PURPOSE

Additive WebGL glow primitives for the new lighting system. Provides a two-quad pattern per glow call (outer color-tinted soft glow plus inner white-hot core) using the pre-baked glow atlas region — a smooth white radial gradient that handles per-pixel falloff. Callers tint the gradient via RGBA multiplication. A separate single-quad aura variant and a Canvas 2D fallback are also exported.

OWNS

  • addGlow(batch, glowRegion, x, y, radius, r, g, b, alpha) — pushes two quads (outer color glow at full radius with alpha × 0.5, inner white-hot core at 70 percent radius with alpha × 0.9).
  • addAura(batch, glowRegion, x, y, radius, r, g, b, alpha) — single soft color quad with no white-hot core, intended for ship and boss “I am here” auras where the inner core would render as a sharp disc.
  • addCanvasGlow(ctx, wx, wy, worldRadius, r, g, b, alpha) — Canvas 2D additive aura that converts world coordinates to screen space via Camera.toSx / Camera.toSy and scales radius by camera.zoom before delegating to glow-stamp.drawGlow.

READS FROM

  • ./sprite-batch — type-only imports of SpriteBatch and AtlasRegion.
  • ./cameraCamera.toSx and Camera.toSy for world-to-screen conversion in the Canvas variant.
  • ../core — singleton camera for camera.zoom.
  • ./glow-stampdrawGlow (aliased as _drawGlow) used by addCanvasGlow.

PUSHES TO

  • The caller-supplied SpriteBatch via batch.add(...) calls.
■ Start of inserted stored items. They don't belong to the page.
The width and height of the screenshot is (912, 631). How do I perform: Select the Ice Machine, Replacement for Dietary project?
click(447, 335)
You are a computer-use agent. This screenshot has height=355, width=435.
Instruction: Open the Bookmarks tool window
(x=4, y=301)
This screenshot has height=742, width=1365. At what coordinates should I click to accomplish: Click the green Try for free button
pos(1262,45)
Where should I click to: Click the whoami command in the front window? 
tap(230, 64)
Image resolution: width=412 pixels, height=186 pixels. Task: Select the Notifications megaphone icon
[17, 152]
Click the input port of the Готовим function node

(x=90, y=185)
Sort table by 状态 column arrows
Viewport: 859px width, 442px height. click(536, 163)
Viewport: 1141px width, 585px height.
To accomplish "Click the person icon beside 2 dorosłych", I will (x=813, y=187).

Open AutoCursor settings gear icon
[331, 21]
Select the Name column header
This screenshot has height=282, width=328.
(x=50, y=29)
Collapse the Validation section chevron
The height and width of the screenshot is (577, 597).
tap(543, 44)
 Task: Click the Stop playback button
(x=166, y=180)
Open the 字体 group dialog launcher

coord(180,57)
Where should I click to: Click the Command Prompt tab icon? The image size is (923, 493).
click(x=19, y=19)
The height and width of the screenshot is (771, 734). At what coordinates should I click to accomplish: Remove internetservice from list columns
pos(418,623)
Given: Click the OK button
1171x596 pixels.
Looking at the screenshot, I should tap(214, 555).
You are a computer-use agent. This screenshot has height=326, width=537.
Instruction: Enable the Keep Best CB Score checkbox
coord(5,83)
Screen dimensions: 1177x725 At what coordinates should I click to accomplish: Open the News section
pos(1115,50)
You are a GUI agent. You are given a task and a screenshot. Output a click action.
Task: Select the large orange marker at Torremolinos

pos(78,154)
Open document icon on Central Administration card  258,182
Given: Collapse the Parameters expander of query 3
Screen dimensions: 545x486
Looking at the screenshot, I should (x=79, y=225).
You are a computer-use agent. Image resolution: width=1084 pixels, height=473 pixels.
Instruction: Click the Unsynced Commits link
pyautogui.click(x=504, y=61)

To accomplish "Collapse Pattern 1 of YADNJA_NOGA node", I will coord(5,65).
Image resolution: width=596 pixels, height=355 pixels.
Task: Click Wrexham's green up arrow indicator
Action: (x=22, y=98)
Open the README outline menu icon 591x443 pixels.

Each WebGL glow call adds two quads (addGlow) or one quad (addAura); position, size, rotation (always 0), atlas region, and tint are encoded as instance data.
  • The caller-supplied CanvasRenderingContext2D indirectly via drawGlow from glow-stamp.

DOES NOT

  • Does not own or manage a sprite batch — the caller passes one in and is responsible for flushing it in 'additive' blend mode.
  • Does not mix normal-blend and additive-blend quads in the same flush; the bridge maintains a dedicated _sbGlows batch that flushes after the main alpha batch.
  • Does not handle sprite batch overflow — drops silently to match SpriteBatch.add behavior (limit is 2048 quads per draw call, equating to 1024 addGlow calls per flush).
  • Does not call ctx.save / ctx.restore or set globalCompositeOperation in addCanvasGlow — the caller must set 'lighter' blending and manage state.
  • Skips work when radius <= 0 or alpha <= 0 (early return).

Signals

  • Radius and alpha guards: both functions early-return on non-positive radius or alpha, so degenerate calls cost nothing.
  • Two-quad layering in addGlow: outer diameter is radius * 2, inner core diameter is radius * 0.7; outer alpha is alpha * 0.5, inner alpha is alpha * 0.9 and is always tinted pure white (1, 1, 1).
  • Color convention: WebGL paths (addGlow, addAura) expect tint components in 0–1 range; the Canvas 2D path (addCanvasGlow) expects 0–255 (passed straight through to drawGlow).
  • addCanvasGlow v5.60.4 correction: the context at boss/ship aura draw sites is in screen space (verified against renderBoss and renderBossRoomWalls, both of which use Camera.toS), so world coordinates must be converted; v5.60.3 incorrectly assumed world-space ctx.
  • Auras (addAura, addCanvasGlow) are intentionally single-quad — the white-hot core looked like a sharp pixellated disc at small radii because the gradient had no room to feather; auras should be given generous radius (for example ship visual size times two).

Entry points

  • addGlow is invoked by the sprite-batch / WebGL glow pipeline for projectiles, hit flashes, and other additive point lights routed through the _sbGlows batch.
  • addAura is invoked for steady “I am here” auras on ships and bosses where the inner core would degrade visually.
  • addCanvasGlow is invoked at the Canvas 2D fallback aura draw sites (renderBoss, renderBossRoomWalls) where the surrounding ctx is already in screen space.

Pattern notes

  • Pre-baked gradient + multiplicative tinting: pushing the falloff math into the atlas region (a smooth white radial gradient) lets every glow color reuse the same texture sample, so per-call cost is just two instance writes for addGlow or one for addAura.
  • Caller-owned batching: the module is stateless — all batching, blend-mode selection, and flushing is the bridge’s responsibility, which keeps glow rendering composable with the rest of the sprite pipeline.
  • Dual-pipeline parity: the WebGL (addGlow / addAura) and Canvas 2D (addCanvasGlow) entry points share the same conceptual model (additive tinted radial gradient at a world position with a world radius), but differ in color range convention and in who handles the world-to-screen transform.
  • Silent overflow matches the broader sprite-batch contract — render systems degrade gracefully rather than throwing under load.